Less than three weeks have passed since the Second Avenue Subway line made its long-awaited debut, yet conflict is already brewing between the station's buskers and the NYPD. On Thursday afternoon, around a dozen subway performers gathered in the mezzanine of the 72nd Street station to protest what they view as illegal harassment by police seeking to keep the newly opened stations busker-free.
The rally was organized by BuskNY, a group that advocates on behalf of subway performers, in response to multiple altercations with the police in the three new Upper East Side stations. While the MTA's rules of conduct explicitly allow for artistic performances within stations, many officers and station managers seem to remain ignorant of the three-decade-old rule.
"There may be some sort of fear of unregulated artistic expression," said Marc Orleans, a mandolin player who said he had been removed by police from the 72nd Street platform on Wednesday. "The MTA has to tolerate it, but they also are trying in a not upfront way to regulate this. This is an ongoing situation that everyone who plays in the subway a lot has encountered."
The underground artists said that while they're accustomed to disputes with the NYPD, officers are taking a particularly hardline along on the new Second Avenue line. "There's pressure from station management to make sure these stations are clean," said Orleans. "Millions of dollars have been put into this."
This assertion was echoed by David Everitt-Carlson, the 60-year-old creator of #iThinkOutsideMyBox, a public painting project that invites strangers to paint their own cardboard square, who said he received a ticket for obstructing pedestrian traffic on the mezzanine of the 72nd Street station last week. Everitt-Carlson caught part of his interaction with police on video, before he was escorted out of the station under threat of criminal trespassing. He told Gothamist that he hadn't faced such issues in his previous five years of creating public art. "It seemed the officers were told to shoo me away," he said.

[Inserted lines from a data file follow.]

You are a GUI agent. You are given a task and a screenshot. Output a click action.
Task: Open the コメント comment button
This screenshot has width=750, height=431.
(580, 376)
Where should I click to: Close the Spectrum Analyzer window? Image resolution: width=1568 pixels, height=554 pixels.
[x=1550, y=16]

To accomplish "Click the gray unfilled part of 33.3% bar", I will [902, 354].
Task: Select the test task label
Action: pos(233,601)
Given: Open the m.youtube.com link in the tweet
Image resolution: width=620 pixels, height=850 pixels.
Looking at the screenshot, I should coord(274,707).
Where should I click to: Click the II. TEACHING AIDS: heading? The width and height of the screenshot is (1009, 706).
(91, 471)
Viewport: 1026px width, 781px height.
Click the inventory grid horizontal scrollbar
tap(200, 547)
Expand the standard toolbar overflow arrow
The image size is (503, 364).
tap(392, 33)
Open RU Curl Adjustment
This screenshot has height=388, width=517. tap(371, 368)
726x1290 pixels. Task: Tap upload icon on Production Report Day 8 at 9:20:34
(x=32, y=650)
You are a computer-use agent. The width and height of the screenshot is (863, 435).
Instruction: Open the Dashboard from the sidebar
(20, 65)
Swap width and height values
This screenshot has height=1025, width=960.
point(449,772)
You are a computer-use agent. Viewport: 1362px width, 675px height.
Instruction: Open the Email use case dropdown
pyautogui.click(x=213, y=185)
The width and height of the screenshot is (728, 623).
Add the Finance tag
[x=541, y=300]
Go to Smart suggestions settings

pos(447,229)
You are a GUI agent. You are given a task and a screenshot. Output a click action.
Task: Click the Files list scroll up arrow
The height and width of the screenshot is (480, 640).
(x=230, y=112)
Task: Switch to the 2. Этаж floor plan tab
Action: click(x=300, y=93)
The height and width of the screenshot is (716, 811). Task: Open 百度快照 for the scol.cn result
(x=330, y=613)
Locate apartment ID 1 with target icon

"Our officers work to protect the rights of everyone who lawfully uses the transit system - artistic performers and commuters alike," said an NYPD spokesman. "This often means a balance between protecting the uniquely New York experience performers provide, while at the same time ensuring safe passage for subway riders"
A third encounter with police was caught on video on Saturday by BuskNY co-founder and subway violinist Matthew Christian. In the video, a police officer can be seen approaching Christian on the platform of the 86th Street station and telling him that "it's unlawful to play music on the platform," before threatening to arrest the violinist if he didn't leave. As both parties filmed each other, Christian read a section of MTA rules that spell out the legal right to play on the subway, sans permit. It's around this time that a second officer appears and asks Christian if he "has a permit from the MTA." (Christian was not ultimately arrested.)
Christian said the interaction demonstrated a widespread misconception stemming from the MTA's Music Under New York program. While members of the MTA program are afforded priority scheduling in high-traffic areas, many police officers and transit workers incorrectly assume that only those with MUNY banners are permitted to play in the subways. In truth, there's no such thing as a subway performance permit, and no legal distinction between MUNY members and so-called "freelance performers." For years, subway freelancers have lobbied the MTA to include a disclaimer on MUNY banners indicating this, to no avail.
"It's ironic for an office that takes public money and promotes public art, when they receive a report that they're endangering people who make art in public, they don't respond to that," said Christian. "It's a tragedy that MUNY endangers the other 90 percent of performers out there."
Nearly all of the gathered buskers—none of whom seemed to be MUNY members—expressed a similar sentiment. "The MTA needs to be responsible for educating the police about their own regulations," said Orleans. "I think that's where the problem lies."
Kevin Ortiz, a spokesman for the MTA, declined to address whether the MUNY program would consider updating its banners. "The MTA is proud to support and promote the arts and musical performances," he wrote in an email to Gothamist. "Any musician is welcome to perform in the New York City subway system as long as they follow the Transit Rules of Conduct."
Toward the end of the rally, an orange-vested man paced around the outskirts of the dwindling crowd, training his iPhone on a harmonica-playing protester. When asked if something was wrong, the man, who identified himself as a 72nd Street station supervisor, motioned toward the harmonica player.
"Not permitted," he said. "Unauthorized musicians are not allowed."
Some of the protesters sighed audibly and continued their conversations, while others packed their things and began to leave. The harmonica player finished his song, but did not play another one.